Notwithstanding these reservations, few studies have evaluated the risk of hypoglycaemia in relation to markers of glycaemia in as many patients and in as much detail as the DCCT. The large number of patients (n = 1441) followed for a mean of 6.5 years led to the collection of 33,324 glucose profiles on which to base the data analysis. Also of relevance is the fact that the way in which pre- and postprandial samples were collected in the DCCT was not dissimilar to the way in which patients are currently recommended to self-monitor their blood glucose using glucose meters [35]. Indeed, even if patients limit themselves to pre-meal and bedtime readings, this study has found that the values obtained are still useful in predicting hypoglycaemia risk. As such, our findings would indicate that the ability of many meters to display the mean glucose of prior readings is beneficial. It has already been suggested that measures of glucose instability should also be calculated by these instruments in order to help further gauge the risk of hypoglycaemia [36, 37]. Since changes in glucose variability in this study were similarly predictive of severe hypoglycaemia as MBG, the usefulness, for patients troubled by hypoglycaemia, of calculating glucose variability (in the form of SD) would seem to have been confirmed.

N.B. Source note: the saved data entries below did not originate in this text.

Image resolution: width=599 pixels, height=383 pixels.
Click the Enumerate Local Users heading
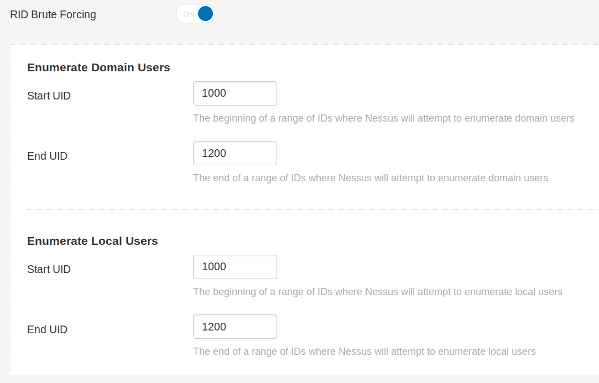click(92, 241)
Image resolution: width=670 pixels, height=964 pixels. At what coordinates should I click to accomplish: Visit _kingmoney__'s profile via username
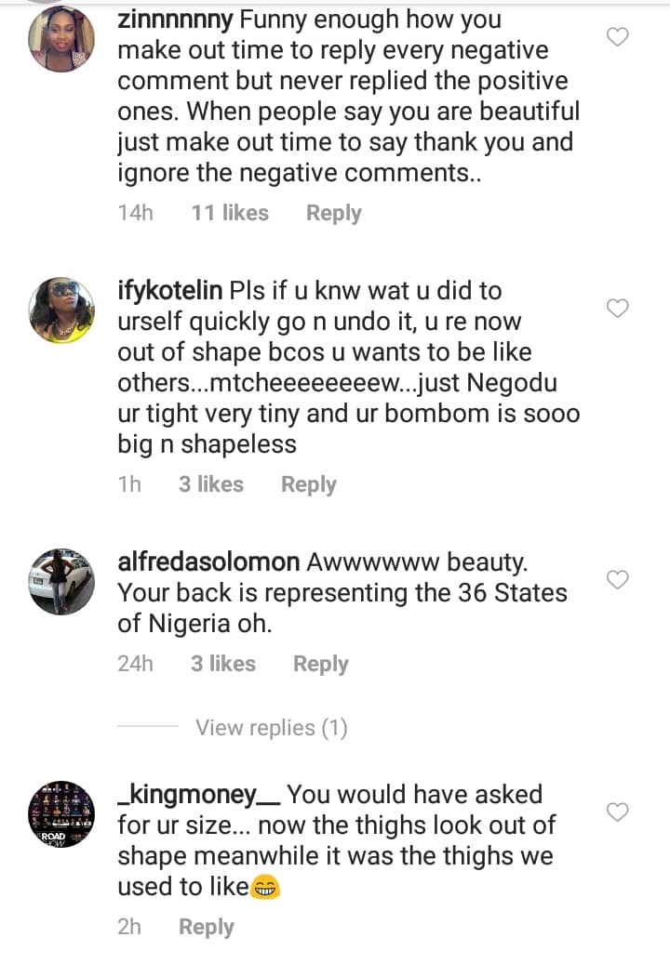tap(198, 795)
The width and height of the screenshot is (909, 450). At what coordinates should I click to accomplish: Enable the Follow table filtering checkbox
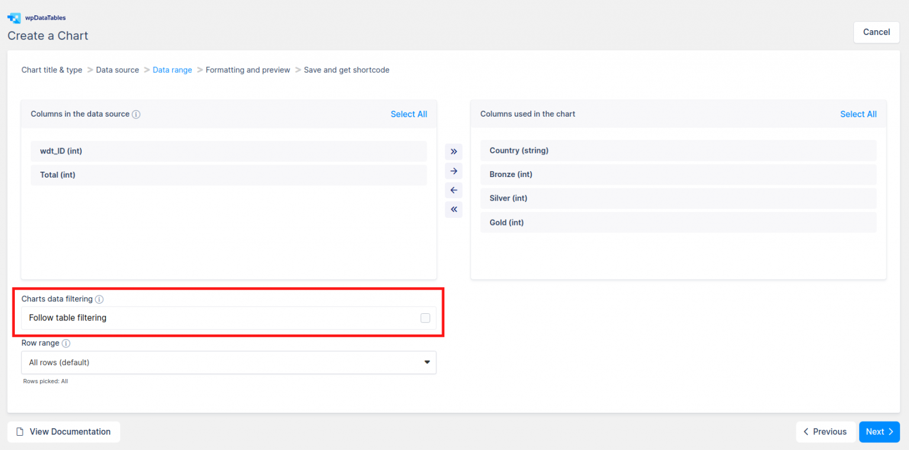(x=425, y=318)
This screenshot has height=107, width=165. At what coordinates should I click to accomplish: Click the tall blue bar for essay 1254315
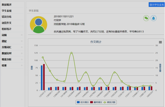(42, 78)
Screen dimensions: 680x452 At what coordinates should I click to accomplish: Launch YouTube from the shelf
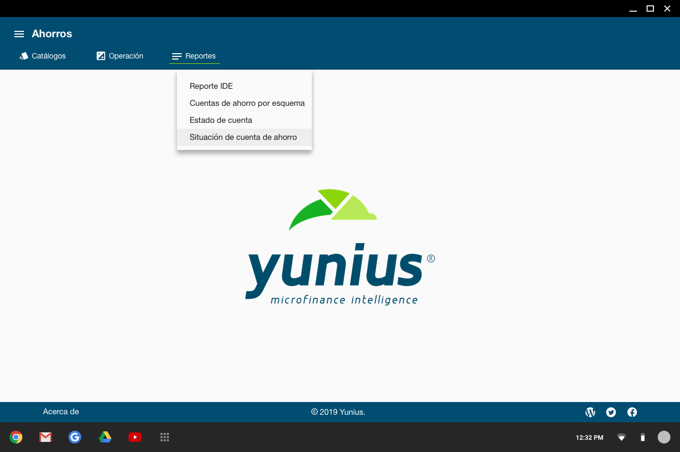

Continued development of continuous glucose monitoring systems [38] has shown great potential in reducing glycaemic excursions [39] as well as exposing many limitations of conventional self-monitoring of blood glucose [40]. However, at present, this study would suggest that clinicians use all three tools (HbA1c, MBG and glucose variability) in order assess the likelihood of hypoglycaemia in their patients. This approach may be especially clinically relevant to patients whose MBG is not entirely concordant with their HbA1c value. A previous analysis of the DCCT dataset showed that individual patients with an MBG of, for example, 10 mmol/l can have mean HbA1c values between 6 and 10% [12]. It would seem reasonable to suggest that patients at either end of this HbA1c range might benefit most from additional glucose measurement, even though it has not been proven by this data analysis.

In summary, this study has established that HbA1c, MBG and glucose variability each have an independent association with an individual’s risk of hypoglycaemia in type 1 diabetes. It therefore reaffirms the benefit of using all three measures of glycaemia to predict, and thereby hopefully avoid, severe hypoglycaemia.